Friday, June 29, 2012

Facebook Engagement = Logging in to Update My Settings

It strikes me as funny that the biggest driver for my engagement with the Facebook platform has become a semi-annual log-in to update some aspect of my Facebook account settings. This week, it's updating my email because Facebook decided that I would probably prefer a "Facebook email address". In the past it's been to make sure that the data that I thought was private was private -- I know, that's actually more than once.

What always surprises me is the way that Facebook seems to want to ignore this idea of opt-in to change. Instead, it's always we make a change that's good for us, then you can go turn it off if you can find the setting and think you want to undo the change. They might want to blame it on the nature of the cloud or modern software, but I think that the reason that so many people are troubled by the company's behavior when it comes to this issue goes back to the freedom to choose to opt it.

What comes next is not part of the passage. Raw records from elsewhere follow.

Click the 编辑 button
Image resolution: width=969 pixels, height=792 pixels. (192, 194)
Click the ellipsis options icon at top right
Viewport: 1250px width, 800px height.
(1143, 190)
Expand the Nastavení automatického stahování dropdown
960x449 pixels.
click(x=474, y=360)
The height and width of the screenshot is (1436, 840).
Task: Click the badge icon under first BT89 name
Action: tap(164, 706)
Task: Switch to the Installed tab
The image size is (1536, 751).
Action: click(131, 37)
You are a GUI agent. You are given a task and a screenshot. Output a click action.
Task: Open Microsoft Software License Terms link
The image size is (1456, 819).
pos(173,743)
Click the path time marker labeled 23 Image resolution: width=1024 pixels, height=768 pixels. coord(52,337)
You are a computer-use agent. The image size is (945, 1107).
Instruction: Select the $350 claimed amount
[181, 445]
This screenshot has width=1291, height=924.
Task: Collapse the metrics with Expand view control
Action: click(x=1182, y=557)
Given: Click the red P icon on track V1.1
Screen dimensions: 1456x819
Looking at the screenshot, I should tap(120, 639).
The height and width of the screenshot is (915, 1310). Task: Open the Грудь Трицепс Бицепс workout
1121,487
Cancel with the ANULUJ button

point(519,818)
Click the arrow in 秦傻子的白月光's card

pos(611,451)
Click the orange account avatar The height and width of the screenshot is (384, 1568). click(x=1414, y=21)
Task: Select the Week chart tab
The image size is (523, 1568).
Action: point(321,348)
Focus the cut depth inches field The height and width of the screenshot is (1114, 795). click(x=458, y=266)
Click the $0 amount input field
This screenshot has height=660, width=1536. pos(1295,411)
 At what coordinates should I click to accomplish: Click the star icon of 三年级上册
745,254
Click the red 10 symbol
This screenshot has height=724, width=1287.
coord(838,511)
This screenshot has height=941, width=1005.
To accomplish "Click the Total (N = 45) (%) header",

When you download an updated version of software, you choose to opt in. When Salesforce.com updates the way that their platform works, most of the time you have the option to enable the feature or not -- particularly when it may affect your data and your relationship with your customers. If there were a software bill of rights, your right to choose whether to opt in would probably rank high in that list.

With Facebook, configuration and privacy settings are kind of like one of those mental dream puzzles in Inception, an ever shifting landscape. Considering that distrust of the Facebook platform is so strong, it leads you think that trust is not an overriding goal in their brand strategy.

Unless, like Inception, there is a bigger, hidden factor behind the ever-shifting landscape of distrust -- yet another engagement algorithm mining your behavior data?